▶ _TEXT FOR ANALYSIS_:
Luckily I’m an educated man who can see that such a basic knee-jerk reaction is simplistic, conservative, and quite frankly, puerile. You see, de Villepin isn’t just a man who went to the right school and is mates with the right people. No, De Villepin is above all a handsome steely-haired man who is known to have penned a few lines of verse in his time. He embodies the romantic notion of the French intellectuel.


But every Batman has his Joker, every Cosmopolitan its Hello! magazine. So, too, De Villepin has his nemesis. The man I’m talking about ain’t no poet. The man I’m talking about controversially claimed he’s gonna clean up the inner cities with a water cannon (a comment which seemed to worryingly echo Travis Bickle’s “Some day a real rain will come and wash all this scum off the streets”). And yes, you’ve guessed it, he may not be the housewives’ favourite month when it comes to the ‘member of parliament pin-up calendar’. But whatever your feelings for Nicolas Sarkozy, you can’t deny that he’s a man of action. And his Anglo-Saxon-style politics has made him extremely popular with the French people, fed up with years of massive political inertia and corruption.


Sarkozy was once Chirac’s protégé. But in France, it is popularity that often breeds contempt. Perhaps not amongst the public transport classes, but amongst the people who matter. When Jean-Pierre Raffarin resigned as PM after the French voted against the idea of adopting the proposed European constitutional treaty, Chirac, fearful of having his Cronus chop off his testicles and throw them into the electoral sea, did his best to distance himself from Sarkozy and adopted de Villepin as his new pet. A poodle for a bulldog.

▶ _RECORDED INFORMATION_:
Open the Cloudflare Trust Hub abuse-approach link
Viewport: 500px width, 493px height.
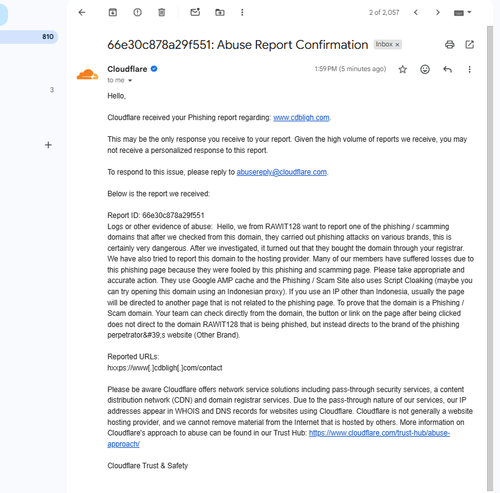tap(379, 433)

▶ _YOUR TASKS_:
A. In the commentary on de Villepin and Sarkozy, what did Sarkozy say he would use to clean up the inner cities?
B. Print the part of the commentary on de Villepin and Sarkozy that opens with the words containing "Luckily I’m an" and closes with "the French intellectuel.".
The data play no part in this exercise.

▶ _RESULTS BY TASK_:
A. A water cannon.

B.
Luckily I’m an educated man who can see that such a basic knee-jerk reaction is simplistic, conservative, and quite frankly, puerile. You see, de Villepin isn’t just a man who went to the right school and is mates with the right people. No, De Villepin is above all a handsome steely-haired man who is known to have penned a few lines of verse in his time. He embodies the romantic notion of the French intellectuel.